• _Written exercise_
Put every line of the rows below into a JSON list of strings, one string per line, leaving out blank lines.
## begin Records shown
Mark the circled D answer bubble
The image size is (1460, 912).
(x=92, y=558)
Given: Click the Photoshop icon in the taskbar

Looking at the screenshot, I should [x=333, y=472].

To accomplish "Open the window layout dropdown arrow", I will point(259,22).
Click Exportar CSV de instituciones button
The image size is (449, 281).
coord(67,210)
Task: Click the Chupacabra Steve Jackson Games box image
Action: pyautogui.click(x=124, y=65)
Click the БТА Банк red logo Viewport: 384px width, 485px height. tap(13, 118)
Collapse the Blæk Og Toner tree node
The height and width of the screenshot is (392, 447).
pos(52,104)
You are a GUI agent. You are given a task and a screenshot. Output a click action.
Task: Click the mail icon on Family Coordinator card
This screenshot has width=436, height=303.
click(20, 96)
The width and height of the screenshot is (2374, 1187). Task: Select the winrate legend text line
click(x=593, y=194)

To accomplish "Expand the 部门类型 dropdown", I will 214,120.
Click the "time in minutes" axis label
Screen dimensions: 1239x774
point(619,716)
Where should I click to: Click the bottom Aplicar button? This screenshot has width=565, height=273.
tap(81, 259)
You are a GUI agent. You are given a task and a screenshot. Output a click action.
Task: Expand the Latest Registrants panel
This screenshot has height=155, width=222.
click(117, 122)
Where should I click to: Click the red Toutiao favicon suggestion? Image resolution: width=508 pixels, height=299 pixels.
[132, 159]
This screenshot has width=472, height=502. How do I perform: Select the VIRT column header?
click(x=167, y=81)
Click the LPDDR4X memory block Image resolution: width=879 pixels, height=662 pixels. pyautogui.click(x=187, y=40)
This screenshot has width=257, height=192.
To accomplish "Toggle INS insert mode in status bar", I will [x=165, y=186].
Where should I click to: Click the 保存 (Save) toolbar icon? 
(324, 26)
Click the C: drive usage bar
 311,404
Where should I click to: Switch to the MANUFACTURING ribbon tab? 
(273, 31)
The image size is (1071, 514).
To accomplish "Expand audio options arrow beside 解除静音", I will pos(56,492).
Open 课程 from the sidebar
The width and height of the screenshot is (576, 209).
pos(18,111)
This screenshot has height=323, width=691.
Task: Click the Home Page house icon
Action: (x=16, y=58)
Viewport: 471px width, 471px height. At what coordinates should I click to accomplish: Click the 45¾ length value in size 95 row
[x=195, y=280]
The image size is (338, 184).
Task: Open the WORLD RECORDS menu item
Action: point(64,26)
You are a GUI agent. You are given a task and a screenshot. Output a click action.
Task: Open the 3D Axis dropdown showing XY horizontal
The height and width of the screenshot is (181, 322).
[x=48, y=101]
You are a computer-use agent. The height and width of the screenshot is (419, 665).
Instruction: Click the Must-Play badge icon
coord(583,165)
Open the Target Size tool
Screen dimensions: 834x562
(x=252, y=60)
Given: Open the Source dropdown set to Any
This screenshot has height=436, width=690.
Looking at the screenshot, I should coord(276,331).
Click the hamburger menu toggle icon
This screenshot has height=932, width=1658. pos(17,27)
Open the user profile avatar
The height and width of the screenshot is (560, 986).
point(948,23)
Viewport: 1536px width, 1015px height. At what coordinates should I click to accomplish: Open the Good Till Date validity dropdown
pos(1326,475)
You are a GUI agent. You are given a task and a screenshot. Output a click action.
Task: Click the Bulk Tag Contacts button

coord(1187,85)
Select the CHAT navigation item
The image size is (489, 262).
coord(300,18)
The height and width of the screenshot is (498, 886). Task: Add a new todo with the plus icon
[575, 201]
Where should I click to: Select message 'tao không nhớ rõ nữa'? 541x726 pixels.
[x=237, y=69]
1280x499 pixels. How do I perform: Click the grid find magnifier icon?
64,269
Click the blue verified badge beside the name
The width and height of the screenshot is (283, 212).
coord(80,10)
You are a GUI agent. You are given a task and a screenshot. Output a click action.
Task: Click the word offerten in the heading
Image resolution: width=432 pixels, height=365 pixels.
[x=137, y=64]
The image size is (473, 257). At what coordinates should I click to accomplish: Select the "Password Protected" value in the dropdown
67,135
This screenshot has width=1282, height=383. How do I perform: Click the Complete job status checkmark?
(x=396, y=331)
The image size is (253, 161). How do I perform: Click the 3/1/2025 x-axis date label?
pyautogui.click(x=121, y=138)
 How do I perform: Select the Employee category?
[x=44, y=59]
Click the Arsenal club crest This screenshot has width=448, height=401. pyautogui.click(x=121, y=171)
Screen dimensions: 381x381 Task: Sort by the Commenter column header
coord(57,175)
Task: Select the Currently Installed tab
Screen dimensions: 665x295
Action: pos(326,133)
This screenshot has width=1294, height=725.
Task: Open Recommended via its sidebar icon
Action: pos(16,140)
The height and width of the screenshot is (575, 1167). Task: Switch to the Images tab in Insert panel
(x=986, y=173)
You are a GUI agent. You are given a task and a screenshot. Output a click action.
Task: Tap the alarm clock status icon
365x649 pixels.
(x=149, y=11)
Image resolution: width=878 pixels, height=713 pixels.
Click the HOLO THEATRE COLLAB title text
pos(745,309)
## end Records shown
• _Solution to this problem_
[
  "Mark the circled D answer bubble",
  "The image size is (1460, 912).",
  "(x=92, y=558)",
  "Given: Click the Photoshop icon in the taskbar",
  "Looking at the screenshot, I should [x=333, y=472].",
  "To accomplish \"Open the window layout dropdown arrow\", I will point(259,22).",
  "Click Exportar CSV de instituciones button",
  "The image size is (449, 281).",
  "coord(67,210)",
  "Task: Click the Chupacabra Steve Jackson Games box image",
  "Action: pyautogui.click(x=124, y=65)",
  "Click the БТА Банк red logo Viewport: 384px width, 485px height. tap(13, 118)",
  "Collapse the Blæk Og Toner tree node",
  "The height and width of the screenshot is (392, 447).",
  "pos(52,104)",
  "You are a GUI agent. You are given a task and a screenshot. Output a click action.",
  "Task: Click the mail icon on Family Coordinator card",
  "This screenshot has width=436, height=303.",
  "click(20, 96)",
  "The width and height of the screenshot is (2374, 1187). Task: Select the winrate legend text line",
  "click(x=593, y=194)",
  "To accomplish \"Expand the 部门类型 dropdown\", I will 214,120.",
  "Click the \"time in minutes\" axis label",
  "Screen dimensions: 1239x774",
  "point(619,716)",
  "Where should I click to: Click the bottom Aplicar button? This screenshot has width=565, height=273.",
  "tap(81, 259)",
  "You are a GUI agent. You are given a task and a screenshot. Output a click action.",
  "Task: Expand the Latest Registrants panel",
  "This screenshot has height=155, width=222.",
  "click(117, 122)",
  "Where should I click to: Click the red Toutiao favicon suggestion? Image resolution: width=508 pixels, height=299 pixels.",
  "[132, 159]",
  "This screenshot has width=472, height=502. How do I perform: Select the VIRT column header?",
  "click(x=167, y=81)",
  "Click the LPDDR4X memory block Image resolution: width=879 pixels, height=662 pixels. pyautogui.click(x=187, y=40)",
  "This screenshot has width=257, height=192.",
  "To accomplish \"Toggle INS insert mode in status bar\", I will [x=165, y=186].",
  "Where should I click to: Click the 保存 (Save) toolbar icon? ",
  "(324, 26)",
  "Click the C: drive usage bar",
  " 311,404",
  "Where should I click to: Switch to the MANUFACTURING ribbon tab? ",
  "(273, 31)",
  "The image size is (1071, 514).",
  "To accomplish \"Expand audio options arrow beside 解除静音\", I will pos(56,492).",
  "Open 课程 from the sidebar",
  "The width and height of the screenshot is (576, 209).",
  "pos(18,111)",
  "This screenshot has height=323, width=691.",
  "Task: Click the Home Page house icon",
  "Action: (x=16, y=58)",
  "Viewport: 471px width, 471px height. At what coordinates should I click to accomplish: Click the 45¾ length value in size 95 row",
  "[x=195, y=280]",
  "The image size is (338, 184).",
  "Task: Open the WORLD RECORDS menu item",
  "Action: point(64,26)",
  "You are a GUI agent. You are given a task and a screenshot. Output a click action.",
  "Task: Open the 3D Axis dropdown showing XY horizontal",
  "The height and width of the screenshot is (181, 322).",
  "[x=48, y=101]",
  "You are a computer-use agent. The height and width of the screenshot is (419, 665).",
  "Instruction: Click the Must-Play badge icon",
  "coord(583,165)",
  "Open the Target Size tool",
  "Screen dimensions: 834x562",
  "(x=252, y=60)",
  "Given: Open the Source dropdown set to Any",
  "This screenshot has height=436, width=690.",
  "Looking at the screenshot, I should coord(276,331).",
  "Click the hamburger menu toggle icon",
  "This screenshot has height=932, width=1658. pos(17,27)",
  "Open the user profile avatar",
  "The height and width of the screenshot is (560, 986).",
  "point(948,23)",
  "Viewport: 1536px width, 1015px height. At what coordinates should I click to accomplish: Open the Good Till Date validity dropdown",
  "pos(1326,475)",
  "You are a GUI agent. You are given a task and a screenshot. Output a click action.",
  "Task: Click the Bulk Tag Contacts button",
  "coord(1187,85)",
  "Select the CHAT navigation item",
  "The image size is (489, 262).",
  "coord(300,18)",
  "The height and width of the screenshot is (498, 886). Task: Add a new todo with the plus icon",
  "[575, 201]",
  "Where should I click to: Select message 'tao không nhớ rõ nữa'? 541x726 pixels.",
  "[x=237, y=69]",
  "1280x499 pixels. How do I perform: Click the grid find magnifier icon?",
  "64,269",
  "Click the blue verified badge beside the name",
  "The width and height of the screenshot is (283, 212).",
  "coord(80,10)",
  "You are a GUI agent. You are given a task and a screenshot. Output a click action.",
  "Task: Click the word offerten in the heading",
  "Image resolution: width=432 pixels, height=365 pixels.",
  "[x=137, y=64]",
  "The image size is (473, 257). At what coordinates should I click to accomplish: Select the \"Password Protected\" value in the dropdown",
  "67,135",
  "This screenshot has width=1282, height=383. How do I perform: Click the Complete job status checkmark?",
  "(x=396, y=331)",
  "The image size is (253, 161). How do I perform: Click the 3/1/2025 x-axis date label?",
  "pyautogui.click(x=121, y=138)",
  " How do I perform: Select the Employee category?",
  "[x=44, y=59]",
  "Click the Arsenal club crest This screenshot has width=448, height=401. pyautogui.click(x=121, y=171)",
  "Screen dimensions: 381x381 Task: Sort by the Commenter column header",
  "coord(57,175)",
  "Task: Select the Currently Installed tab",
  "Screen dimensions: 665x295",
  "Action: pos(326,133)",
  "This screenshot has width=1294, height=725.",
  "Task: Open Recommended via its sidebar icon",
  "Action: pos(16,140)",
  "The height and width of the screenshot is (575, 1167). Task: Switch to the Images tab in Insert panel",
  "(x=986, y=173)",
  "You are a GUI agent. You are given a task and a screenshot. Output a click action.",
  "Task: Tap the alarm clock status icon",
  "365x649 pixels.",
  "(x=149, y=11)",
  "Image resolution: width=878 pixels, height=713 pixels.",
  "Click the HOLO THEATRE COLLAB title text",
  "pos(745,309)"
]